Bien , Miss Réunion ..... mais ses cheveux semblent peints  :affraid: 
Alors Miss Toulouse ..... oui :love: 

( Le jury   .... Latex , SM , Cuir ?  ... pas bien frais    )


----------



## imimi (3 Décembre 2005)

de près ou de loin elles ne sont pas à leur avantage les pauvres...
c'est pourquoi qu'elles ressemblent à Mme de F. ???


----------



## Dendrimere (3 Décembre 2005)

yoffy a dit:
			
		

> Bien , Miss Réunion ..... mais ses cheveux semblent peints  :affraid:
> Alors Miss Toulouse ..... oui :love:
> 
> ( Le jury   .... Latex , SM , Cuir ?  ... pas bien frais    )





OOOOOOHhhhhhhhhhh TOouuuuuuulouuuuuseeeeeee !


----------



## La mouette (3 Décembre 2005)

Toutes


----------



## maiwen (3 Décembre 2005)

c'est quoi toulouse ? ... j'veux dire ... la région ? :rose:


----------



## yoffy (3 Décembre 2005)

Madame de Fontenay , une tenancière comme on en fait plus  

( Joël,quel connaisseur! ... un vrai maquignon  )


----------



## -lepurfilsdelasagesse- (3 Décembre 2005)

*Honnêtement, *
on s'en fout non ?


----------



## imimi (3 Décembre 2005)

maiwen a dit:
			
		

> c'est quoi toulouse ? ... j'veux dire ... la région ? :rose:



[Mode buz on] Heu Mide Pyrénées ? [Mode buz off]


----------



## La mouette (3 Décembre 2005)

maiwen a dit:
			
		

> c'est quoi toulouse ? ... j'veux dire ... la région ? :rose:




Non c'est leur pseudo         :love: :mouais:


----------



## imimi (3 Décembre 2005)

-lepurfilsdelasagesse- a dit:
			
		

> *Honnêtement, *
> on s'en fout non ?



le problème c'est qu'on ne peut pas dire qu'on s'en fous, c'est quand même la "nunuche du jour" qui va représenter la France partout dans le monde !!!

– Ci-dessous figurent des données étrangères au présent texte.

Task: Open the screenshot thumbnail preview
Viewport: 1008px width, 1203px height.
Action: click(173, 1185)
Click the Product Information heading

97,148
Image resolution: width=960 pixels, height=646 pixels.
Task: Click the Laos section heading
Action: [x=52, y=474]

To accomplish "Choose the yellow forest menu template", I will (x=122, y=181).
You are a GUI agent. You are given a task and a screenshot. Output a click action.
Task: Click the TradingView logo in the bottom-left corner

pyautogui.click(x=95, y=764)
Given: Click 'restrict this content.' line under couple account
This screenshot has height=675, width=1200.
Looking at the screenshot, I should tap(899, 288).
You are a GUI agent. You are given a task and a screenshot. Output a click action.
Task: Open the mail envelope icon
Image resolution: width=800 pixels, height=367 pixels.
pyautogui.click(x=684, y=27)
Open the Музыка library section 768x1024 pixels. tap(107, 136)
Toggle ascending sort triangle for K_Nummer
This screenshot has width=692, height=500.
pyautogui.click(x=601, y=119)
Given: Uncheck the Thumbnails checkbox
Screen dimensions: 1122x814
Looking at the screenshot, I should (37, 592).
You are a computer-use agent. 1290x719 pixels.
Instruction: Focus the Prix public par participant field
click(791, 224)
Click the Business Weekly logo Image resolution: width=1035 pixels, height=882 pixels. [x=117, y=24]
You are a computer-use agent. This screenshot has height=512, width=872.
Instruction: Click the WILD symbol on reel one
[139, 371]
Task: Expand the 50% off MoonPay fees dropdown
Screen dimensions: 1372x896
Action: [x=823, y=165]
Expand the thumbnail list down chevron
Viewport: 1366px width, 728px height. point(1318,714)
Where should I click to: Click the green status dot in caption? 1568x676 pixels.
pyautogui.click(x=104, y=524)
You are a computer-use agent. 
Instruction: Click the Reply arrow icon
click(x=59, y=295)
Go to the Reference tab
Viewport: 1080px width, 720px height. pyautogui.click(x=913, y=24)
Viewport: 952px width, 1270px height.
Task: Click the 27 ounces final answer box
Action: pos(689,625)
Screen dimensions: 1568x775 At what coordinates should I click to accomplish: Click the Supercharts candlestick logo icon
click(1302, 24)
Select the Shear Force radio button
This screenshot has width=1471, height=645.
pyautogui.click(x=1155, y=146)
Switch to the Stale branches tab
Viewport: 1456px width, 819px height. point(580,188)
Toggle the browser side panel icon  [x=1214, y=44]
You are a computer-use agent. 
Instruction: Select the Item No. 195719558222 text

ah nan, en fait j'm'en fous aussi


----------



## maiwen (3 Décembre 2005)

La mouette a dit:
			
		

> Non c'est leur pseudo         :love: :mouais:


[mode miss]hein ?  [/mode miss]


----------



## La mouette (3 Décembre 2005)

silence je regarde !!!    




> ah nan, en faity j'm'en fous aussi


----------



## -lepurfilsdelasagesse- (3 Décembre 2005)

*Allez tous ensembles*
on s'en tape on s'en tape on s'en tape on s'en tape on s'en tape on s'en tape on s'en tape on s'en tape on s'en tape on s'en tape on s'en tape on s'en tape on s'en tape on s'en tape on s'en tape on s'en tape on s'en tape on s'en tape on s'en tape on s'en tape on s'en tape on s'en tape on s'en tape on s'en tape on s'en tape on s'en tape on s'en tape on s'en tape on s'en tape on s'en tape on s'en tape on s'en tape on s'en tape on s'en tape on s'en tape on s'en tape on s'en tape on s'en tape on s'en tape on s'en tape on s'en tape on s'en tape on s'en tape on s'en tape on s'en tape on s'en tape on s'en tape on s'en tape on s'en tape on s'en tape on s'en tape on s'en tape on s'en tape on s'en tape on s'en tape on s'en tape on s'en tape on s'en tape on s'en tape on s'en tape on s'en tape on s'en tape on s'en tape on s'en tape on s'en tape on s'en tape on s'en tape on s'en tape on s'en tape on s'en tape on s'en tape on s'en tape on s'en tape on s'en tape on s'en tape on s'en tape on s'en tape on s'en tape on s'en tape on s'en tape on s'en tape on s'en tape on s'en tape on s'en tape on s'en tape on s'en tape on s'en tape on s'en tape on s'en tape on s'en tape on s'en tape on s'en tape on s'en tape on s'en tape on s'en tape on s'en tape on s'en tape on s'en tape on s'en tape on s'en tape on s'en tape on s'en tape on s'en tape on s'en tape on s'en tape on s'en tape on s'en tape on s'en tape on s'en tape on s'en tape on s'en tape on s'en tape on s'en tape on s'en tape on s'en tape on s'en tape on s'en tape on s'en tape on s'en tape on s'en tape on s'en tape on s'en tape on s'en tape on s'en tape on s'en tape on s'en tape on s'en tape on s'en tape on s'en tape on s'en tape on s'en tape on s'en tape on s'en tape on s'en tape on s'en tape on s'en tape on s'en tape on s'en tape on s'en tape on s'en tape on s'en tape on s'en tape on s'en tape on s'en tape on s'en tape on s'en tape on s'en tape !


----------



## yoffy (3 Décembre 2005)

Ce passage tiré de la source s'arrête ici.